Thinking of the hinge of the hip joint being further back inside you can be an enormous help. It automatically helps you to keep the front angle open, and not to lock the hip joint. When you are riding well, there are small movements in this angle. Once you can maintain a decent alignment in sitting trot, and will not make the traditional mistakes of trot/walk transitions, (which I have talked about elsewhere) ride some transitions whilst thinking of stopping the movement in this angle. Realise how effective this is in stopping the horse, and contrast it with the movement there needs to be here as you maintain trot. Realise how stopping the movement (small though it is) stops your horse from moving too.
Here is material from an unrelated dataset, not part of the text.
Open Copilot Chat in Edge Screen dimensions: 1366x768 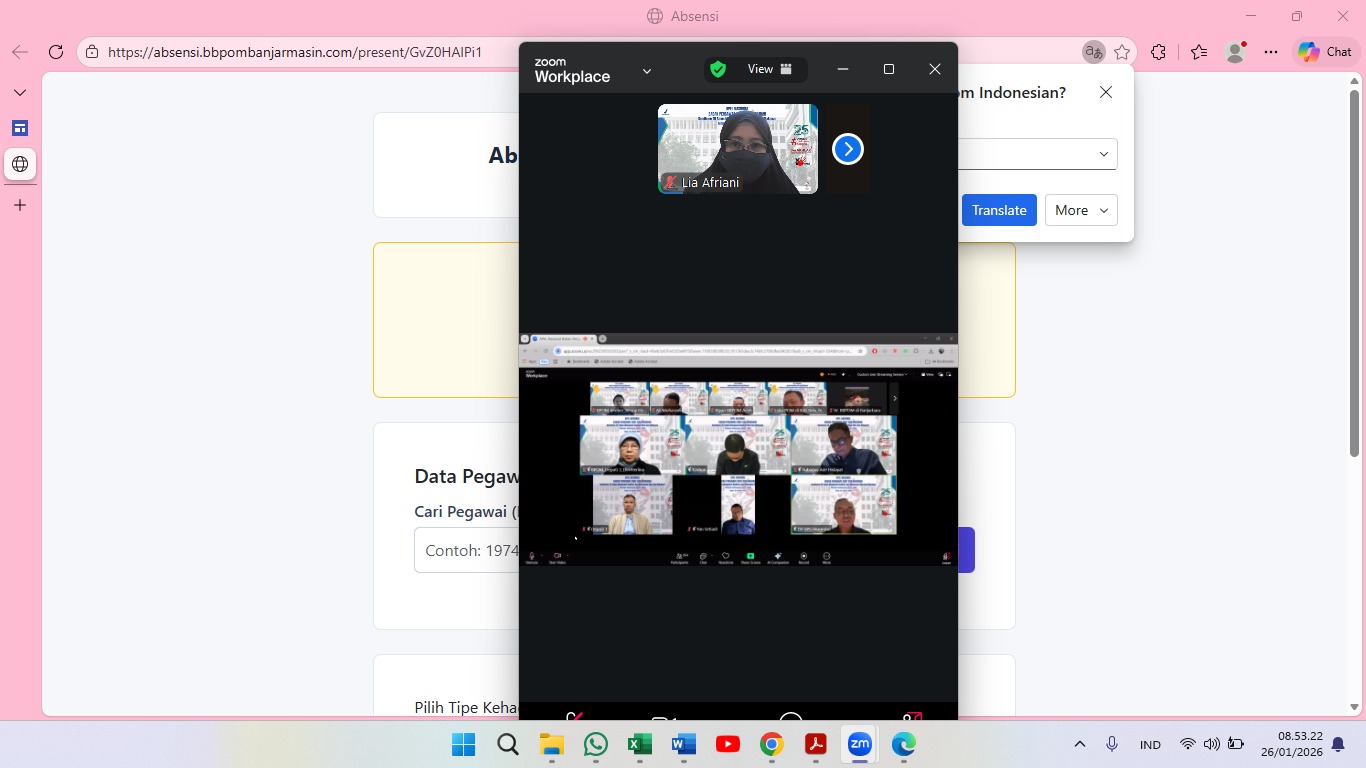click(x=1325, y=52)

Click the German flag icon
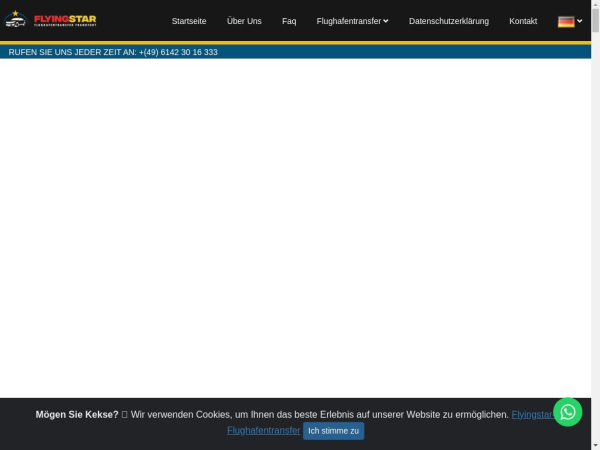click(x=565, y=21)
I suspect that our rider has got her hip joints locked up, and that the knock-on effects of this are making her back hurt. I hope she will get hands-on help from myself or one of my colleagues, as I think she will need an outside eye to help her find her way out of her present pattern. ‘Neutral spine’ and bearing down could, quite literally, get her out of pain. (One rider even threw her walking stick away, and decided that she did not need surgery!) Various bodywork options may also help, from Alexander lessons to Yoga, Pilates, or sports massage. Stretches, particularly for the quadriceps muscles (at the front of the thigh), and the psoas muscles (which lie within the torso), will benefit her too, although she needs good tuition to ensure that she does them correctly.
I do hope that she will make some choices that will help herself (and her horse). Life is too short, and riding too precious, to have it marred by pain – especially given the remarkable number of occasions in which the answer is actually very simple.